EchoStar (ECHO) advisor Cantey Ergen granted 198 RSUs with tax withholding
Rhea-AI Filing Summary
EchoStar Corp director and senior advisor Cantey Ergen reported routine equity compensation and related tax withholding. She received a grant of 198 restricted stock units (RSUs), each representing a contingent right to one share of Class A Common Stock that vests 25% per year beginning on July 1, 2026. In connection with previously granted anniversary shares, 17 shares were withheld to cover tax obligations rather than sold on the market.

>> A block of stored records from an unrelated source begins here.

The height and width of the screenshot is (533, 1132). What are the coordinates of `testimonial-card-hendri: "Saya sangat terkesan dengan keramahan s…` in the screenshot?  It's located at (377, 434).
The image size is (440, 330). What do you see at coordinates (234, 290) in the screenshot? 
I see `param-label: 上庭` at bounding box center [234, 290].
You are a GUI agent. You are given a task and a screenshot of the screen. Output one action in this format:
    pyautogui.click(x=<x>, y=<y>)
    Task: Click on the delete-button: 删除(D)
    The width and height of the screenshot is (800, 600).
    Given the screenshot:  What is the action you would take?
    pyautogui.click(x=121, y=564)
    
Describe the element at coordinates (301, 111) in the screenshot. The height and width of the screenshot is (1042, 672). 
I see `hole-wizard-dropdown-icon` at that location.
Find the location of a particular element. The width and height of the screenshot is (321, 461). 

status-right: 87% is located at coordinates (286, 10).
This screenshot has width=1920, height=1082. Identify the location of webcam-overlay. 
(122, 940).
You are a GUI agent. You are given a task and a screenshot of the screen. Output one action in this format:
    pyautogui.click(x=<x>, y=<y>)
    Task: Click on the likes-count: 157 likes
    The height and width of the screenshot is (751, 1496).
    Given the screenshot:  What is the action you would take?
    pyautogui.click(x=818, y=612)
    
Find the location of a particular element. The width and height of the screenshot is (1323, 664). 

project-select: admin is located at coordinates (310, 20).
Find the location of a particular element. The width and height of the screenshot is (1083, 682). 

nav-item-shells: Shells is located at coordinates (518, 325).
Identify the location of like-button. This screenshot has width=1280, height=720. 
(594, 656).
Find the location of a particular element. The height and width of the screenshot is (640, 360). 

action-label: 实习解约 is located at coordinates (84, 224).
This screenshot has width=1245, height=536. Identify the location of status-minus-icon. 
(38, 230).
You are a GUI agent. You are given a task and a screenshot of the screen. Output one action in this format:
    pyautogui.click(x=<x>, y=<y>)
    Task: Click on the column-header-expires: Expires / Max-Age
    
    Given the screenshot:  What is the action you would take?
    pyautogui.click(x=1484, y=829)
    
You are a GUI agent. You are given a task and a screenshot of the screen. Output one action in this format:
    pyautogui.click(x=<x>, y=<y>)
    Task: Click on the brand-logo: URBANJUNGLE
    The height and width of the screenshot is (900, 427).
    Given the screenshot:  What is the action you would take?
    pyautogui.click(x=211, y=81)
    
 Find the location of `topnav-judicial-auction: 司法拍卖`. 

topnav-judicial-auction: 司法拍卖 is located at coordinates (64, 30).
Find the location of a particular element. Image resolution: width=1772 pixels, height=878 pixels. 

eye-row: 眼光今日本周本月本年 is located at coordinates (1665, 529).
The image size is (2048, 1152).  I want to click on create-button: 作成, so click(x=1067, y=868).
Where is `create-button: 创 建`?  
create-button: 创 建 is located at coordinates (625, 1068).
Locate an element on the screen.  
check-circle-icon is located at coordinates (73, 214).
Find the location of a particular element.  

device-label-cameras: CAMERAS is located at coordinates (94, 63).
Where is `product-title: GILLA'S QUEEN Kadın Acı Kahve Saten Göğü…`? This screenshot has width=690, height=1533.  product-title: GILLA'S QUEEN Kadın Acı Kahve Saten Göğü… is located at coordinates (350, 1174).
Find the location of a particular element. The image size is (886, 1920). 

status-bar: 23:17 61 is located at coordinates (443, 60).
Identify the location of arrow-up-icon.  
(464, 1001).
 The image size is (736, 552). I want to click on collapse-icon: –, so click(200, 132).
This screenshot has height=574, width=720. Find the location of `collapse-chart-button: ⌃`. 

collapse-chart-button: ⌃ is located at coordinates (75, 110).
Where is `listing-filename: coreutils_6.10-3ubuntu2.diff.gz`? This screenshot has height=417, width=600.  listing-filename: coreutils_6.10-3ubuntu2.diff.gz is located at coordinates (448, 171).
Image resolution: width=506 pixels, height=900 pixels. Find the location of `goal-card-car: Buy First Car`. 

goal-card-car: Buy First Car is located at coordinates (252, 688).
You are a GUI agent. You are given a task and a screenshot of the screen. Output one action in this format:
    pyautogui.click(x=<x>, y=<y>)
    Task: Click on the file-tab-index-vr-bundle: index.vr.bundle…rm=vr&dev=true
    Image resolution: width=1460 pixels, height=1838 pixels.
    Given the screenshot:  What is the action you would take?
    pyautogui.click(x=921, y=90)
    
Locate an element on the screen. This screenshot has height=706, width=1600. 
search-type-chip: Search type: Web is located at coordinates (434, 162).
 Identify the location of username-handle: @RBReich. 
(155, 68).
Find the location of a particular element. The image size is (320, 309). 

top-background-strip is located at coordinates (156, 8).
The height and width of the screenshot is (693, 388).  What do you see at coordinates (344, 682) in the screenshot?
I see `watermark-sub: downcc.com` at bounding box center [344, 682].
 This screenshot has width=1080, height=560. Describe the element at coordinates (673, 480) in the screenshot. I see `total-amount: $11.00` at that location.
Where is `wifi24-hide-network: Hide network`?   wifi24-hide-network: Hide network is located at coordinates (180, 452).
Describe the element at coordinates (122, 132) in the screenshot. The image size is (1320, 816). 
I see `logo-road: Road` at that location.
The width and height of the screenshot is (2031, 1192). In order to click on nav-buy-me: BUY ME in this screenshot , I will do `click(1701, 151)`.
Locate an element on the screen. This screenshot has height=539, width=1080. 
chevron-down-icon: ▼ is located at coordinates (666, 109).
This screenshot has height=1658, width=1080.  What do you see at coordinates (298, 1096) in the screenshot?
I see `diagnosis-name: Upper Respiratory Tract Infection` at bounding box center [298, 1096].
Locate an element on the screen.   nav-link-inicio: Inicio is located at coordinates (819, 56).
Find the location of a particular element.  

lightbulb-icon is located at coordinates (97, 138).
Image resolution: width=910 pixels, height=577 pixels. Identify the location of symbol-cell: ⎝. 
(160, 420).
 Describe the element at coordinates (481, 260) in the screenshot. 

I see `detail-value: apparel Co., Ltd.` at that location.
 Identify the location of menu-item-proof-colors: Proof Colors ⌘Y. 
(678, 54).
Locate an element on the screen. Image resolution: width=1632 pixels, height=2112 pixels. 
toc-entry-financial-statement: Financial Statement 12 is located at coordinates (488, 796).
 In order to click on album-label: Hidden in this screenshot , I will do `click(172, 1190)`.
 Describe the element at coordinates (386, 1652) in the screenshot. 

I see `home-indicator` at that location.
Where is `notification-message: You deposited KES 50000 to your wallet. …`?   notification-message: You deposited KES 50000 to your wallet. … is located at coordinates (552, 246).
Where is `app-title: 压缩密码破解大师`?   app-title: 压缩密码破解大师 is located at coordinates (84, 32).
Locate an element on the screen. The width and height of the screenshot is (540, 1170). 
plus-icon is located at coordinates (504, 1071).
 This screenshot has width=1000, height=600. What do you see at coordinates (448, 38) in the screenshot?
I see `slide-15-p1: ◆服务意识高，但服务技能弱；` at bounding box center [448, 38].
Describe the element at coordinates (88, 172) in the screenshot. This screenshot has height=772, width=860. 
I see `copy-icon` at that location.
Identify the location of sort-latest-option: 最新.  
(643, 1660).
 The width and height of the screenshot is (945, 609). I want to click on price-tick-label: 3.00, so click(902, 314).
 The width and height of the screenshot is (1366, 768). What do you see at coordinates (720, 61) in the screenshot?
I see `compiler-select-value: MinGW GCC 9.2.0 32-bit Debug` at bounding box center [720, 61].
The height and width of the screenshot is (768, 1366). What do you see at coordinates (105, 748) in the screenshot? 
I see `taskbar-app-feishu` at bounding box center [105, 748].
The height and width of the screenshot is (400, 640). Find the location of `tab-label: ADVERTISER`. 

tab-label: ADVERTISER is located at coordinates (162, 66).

After these updates, she directly holds 2,165 Class A shares, including the 198 newly awarded RSUs and 1,967 shares of common stock. The filing also lists substantial indirect holdings in various family accounts, an LLC, a charitable foundation, and a child’s account, where she generally disclaims beneficial ownership except for any pecuniary interest.
Positive
- None.
Negative
- None.
Insider Trade Summary
| Type | Security | Shares | Price | Value |
|---|---|---|---|---|
| Grant/Award | Class A Common Stock | 198 | $0.00 | -- |
| Tax Withholding | Class A Common Stock | 17 | $100.88 | $2K |
| holding | Class A Common Stock | -- | -- | -- |
| holding | Class A Common Stock | -- | -- | -- |
| holding | Class A Common Stock | -- | -- | -- |
| holding | Class A Common Stock | -- | -- | -- |
| holding | Class A Common Stock | -- | -- | -- |
| holding | Class A Common Stock | -- | -- | -- |
| holding | Class A Common Stock | -- | -- | -- |
Footnotes (1)
- Represents the acquisition of restricted stock units (RSUs). The RSUs vest at the rate of 25% per year beginning on July 1, 2026. Each RSU represents a contingent right to receive one share of Class A Common Stock of the Issuer, which will be issued to the Reporting Person immediately upon vesting. The reported transaction involved the reporting person's receipt of a grant of 198 RSUs. The total reported in Column 5 includes the 198 newly awarded RSUs and 1,967 shares of Class A Common Stock. Represents shares withheld to cover certain tax obligations in connection with the anniversary shares granted to the Reporting Person. Held by Mrs. Cantey M. Ergen in a 401(K) account. Held by Mr. Charles W. Ergen, Mrs. Ergen's spouse. Held by Mr. Ergen in a 401(k) account. The shares are owned beneficially by the reporting persons' child. The reporting persons disclaim beneficial ownership of the shares, except to the extent of their pecuniary interest therein. These shares are beneficially owned indirectly by Mr. Ergen, Mrs. Ergen's spouse, through nXgen Opportunities, LLC, which controls CONX Corp. The reporting persons disclaim beneficial ownership of the shares except to the extent of their pecuniary interest therein. The shares are held by a charitable foundation. The reporting person is an officer of the charitable foundation and shares voting and dispositive power for the foundation. The reporting person disclaims beneficial ownership of the shares, except to the extent of her pecuniary interest therein. The shares are held by Telluray Holdings, LLC. Mrs. Ergen and Mr. Ergen are the managers of Telluray Holdings, LLC. Mrs. Ergen, as a manager of Telluray Holdings, LLC, has sole voting power over the Class A shares held by Telluray Holdings, LLC, and Mr. Ergen and Mrs. Ergen, as the managers of Telluray Holdings, LLC, share dispositive power over the Class A shares held by Telluray Holdings, LLC. The reporting person disclaims beneficial ownership of the shares, except to the extent of her pecuniary interest therein.